Required work —
Render the data between the lines holding "Task: Select the Clone Stamp tool" and "[x=547, y=122]", inclusive, as a Markdown table with the columns Row and Entry, skipping blank lines and leaving out the pictures.

Stored records —
-=-=-=-=-
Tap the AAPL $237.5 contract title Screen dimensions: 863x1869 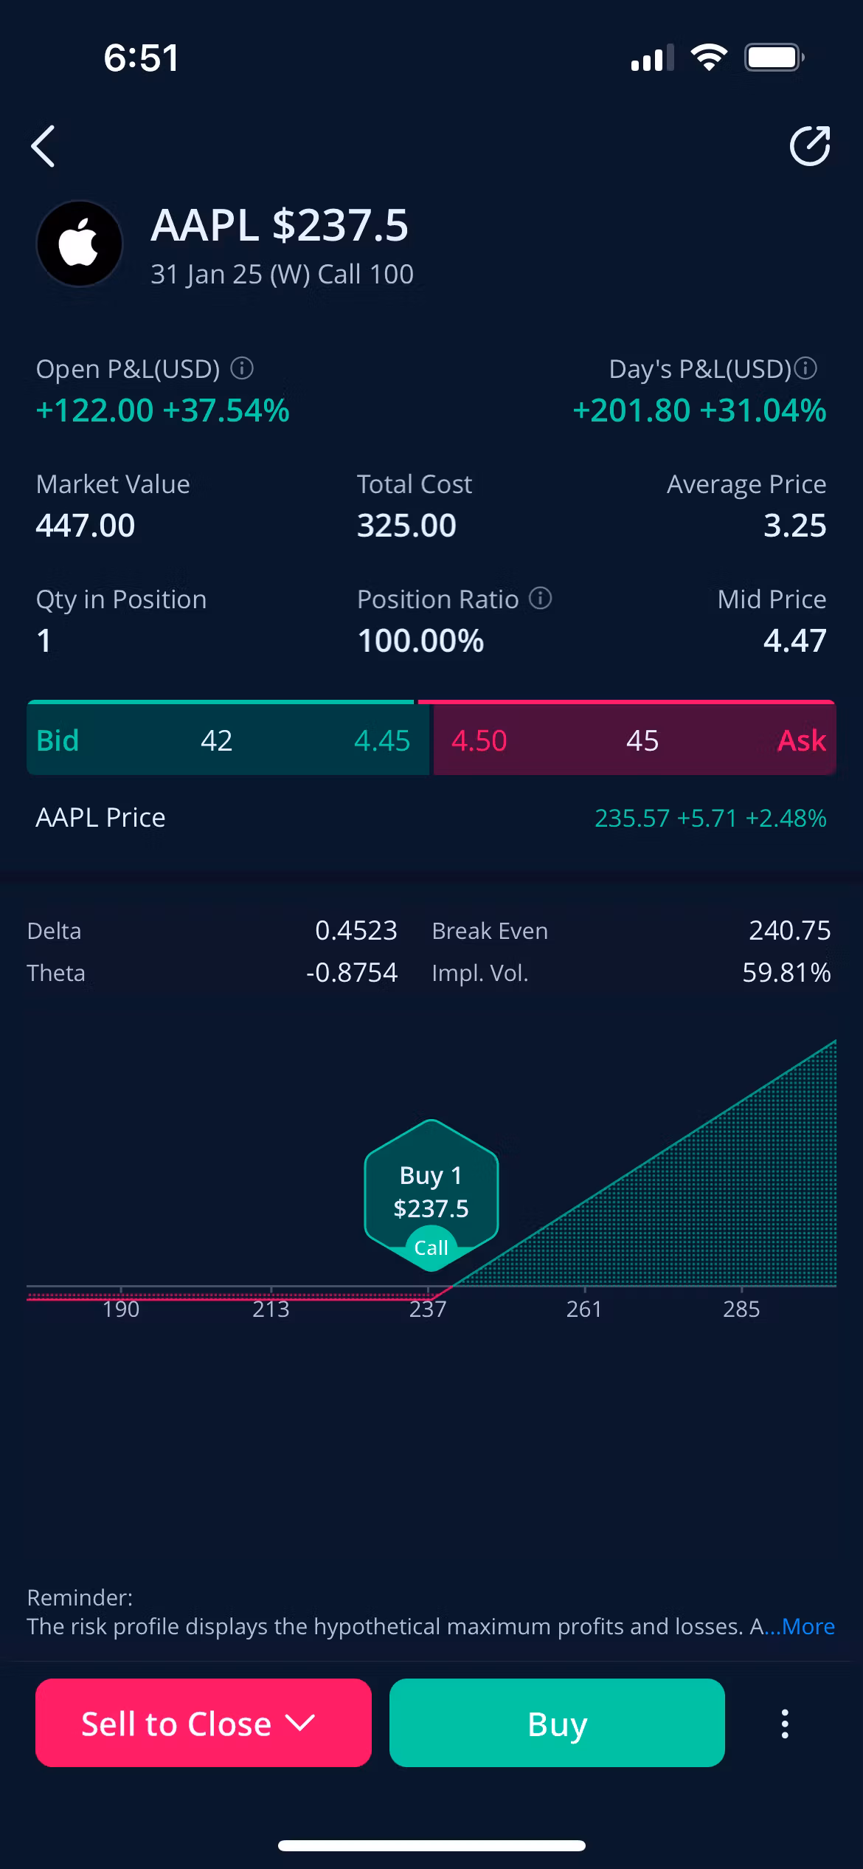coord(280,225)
-=-=-=-=-
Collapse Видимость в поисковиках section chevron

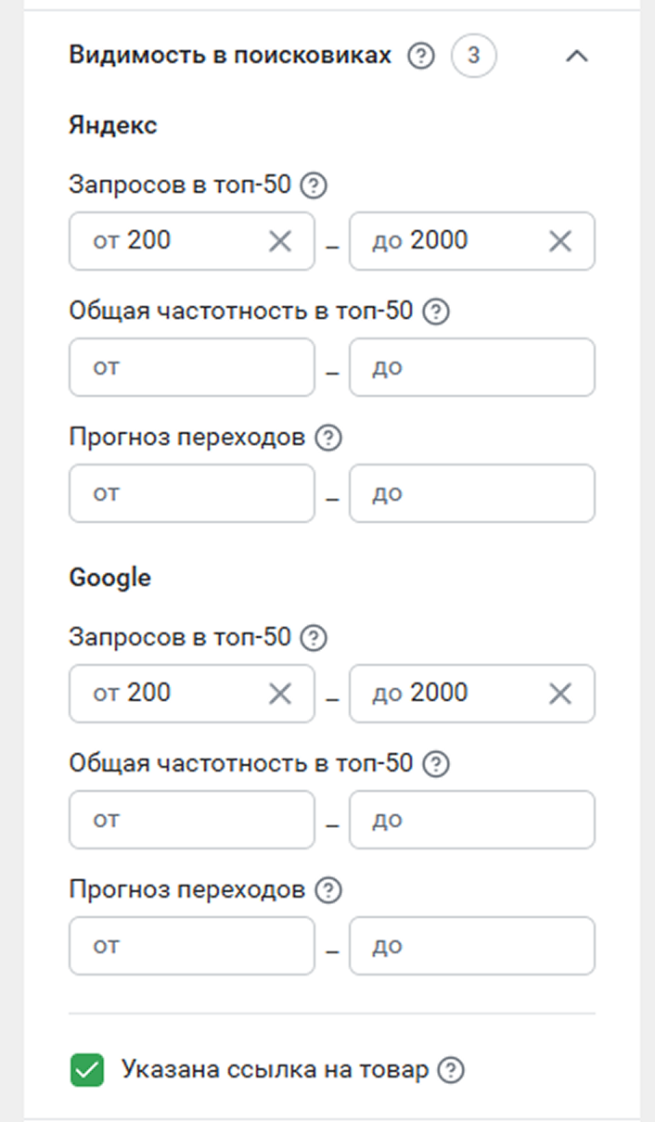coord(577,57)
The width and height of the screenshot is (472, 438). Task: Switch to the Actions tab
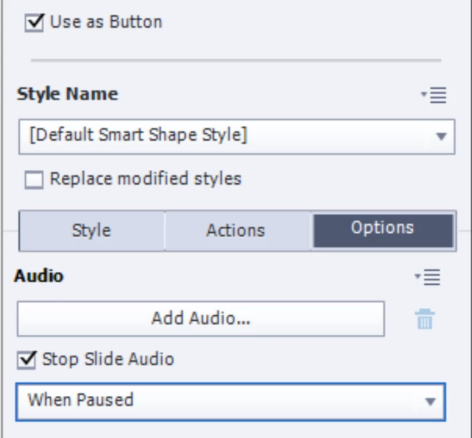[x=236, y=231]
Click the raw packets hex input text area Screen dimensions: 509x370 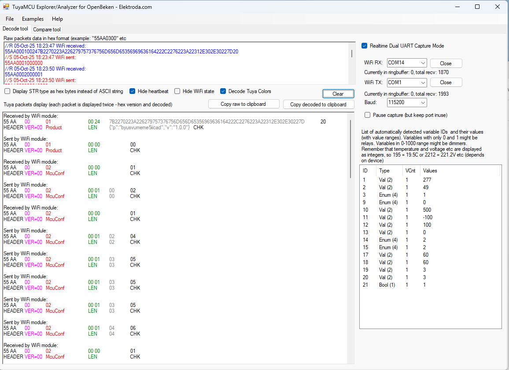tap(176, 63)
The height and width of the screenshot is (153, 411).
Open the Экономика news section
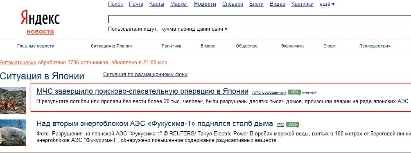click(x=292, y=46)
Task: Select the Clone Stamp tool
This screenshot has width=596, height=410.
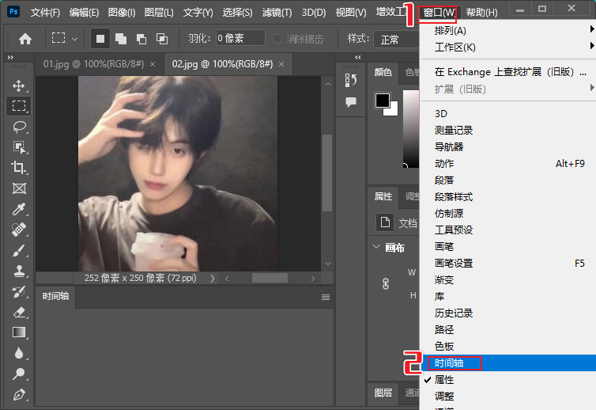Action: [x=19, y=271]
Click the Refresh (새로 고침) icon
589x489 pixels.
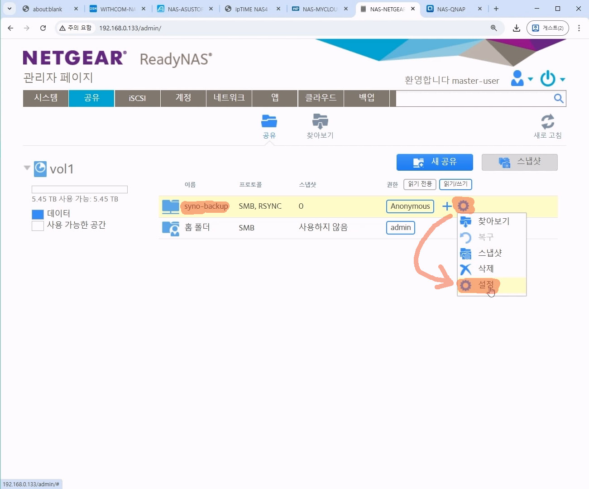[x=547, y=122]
-=-=-=-=-
The output —
| Row | Entry |
|---|---|
| 1 | Task: Select the Clone Stamp tool |
| 2 | This screenshot has width=596, height=410. |
| 3 | Action: [x=19, y=271] |
| 4 | Click the Refresh (새로 고침) icon |
| 5 | 589x489 pixels. |
| 6 | [x=547, y=122] |